Cohomological Hall algebra of a symmetric quiver

TL;DR

This paper proves a conjecture that the Cohomological Hall algebra of a symmetric quiver is freely generated by a specific graded vector space, leading to positivity results for quantum Donaldson-Thomas invariants.

Contribution

It confirms the conjecture that the algebra is free super-commutative generated by a graded vector space and provides explicit bounds on its primitive components.

Findings

The algebra is free super-commutative generated by a graded vector space.

Explicit bounds are established for the non-zero primitive components.

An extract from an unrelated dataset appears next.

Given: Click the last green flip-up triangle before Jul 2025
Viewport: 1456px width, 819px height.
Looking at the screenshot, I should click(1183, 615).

Positivity of quantum Donaldson-Thomas invariants is derived from the algebraic structure.

Abstract

In the paper \cite{KS}, Kontsevich and Soibelman in particular associate to each finite quiver $Q$ with a set of vertices $I$ the so-called Cohomological Hall algebra $\cH,$ which is $\Z_{\geq 0}^I$-graded. Its graded component $\cH_{\gamma}$ is defined as cohomology of Artin moduli stack of representations with dimension vector $\gamma.$ The product comes from natural correspondences which parameterize extensions of representations. In the case of symmetric quiver, one can refine the grading to $\Z_{\geq 0}^I\times\Z,$ and modify the product by a sign to get a super-commutative algebra $(\cH,\star)$ (with parity induced by $\Z$-grading). It is conjectured in \cite{KS} that in this case the algebra $(\cH\otimes\Q,\star)$ is free super-commutative generated by a $\Z_{\geq 0}^I\times\Z$-graded vector space of the form $V=V^{prim}\otimes\Q[x],$ where $x$ is a variable of bidegree $(0,2)\in\Z_{\geq 0}^I\times\Z,$ and all the spaces $\bigoplus\limits_{k\in\Z}V^{prim}_{\gamma,k},$ $\gamma\in\Z_{\geq 0}^I.$ are finite-dimensional. In this paper we prove this conjecture (Theorem 1.1). We also prove some explicit bounds on pairs $(\gamma,k)$ for which $V^{prim}_{\gamma,k}\ne 0$ (Theorem 1.2). Passing to generating functions, we obtain the positivity result for quantum Donaldson-Thomas invariants, which was used by S. Mozgovoy to prove Kac's conjecture for quivers with sufficiently many loops \cite{M}. Finally, we mention a connection with the paper of Reineke \cite{R}.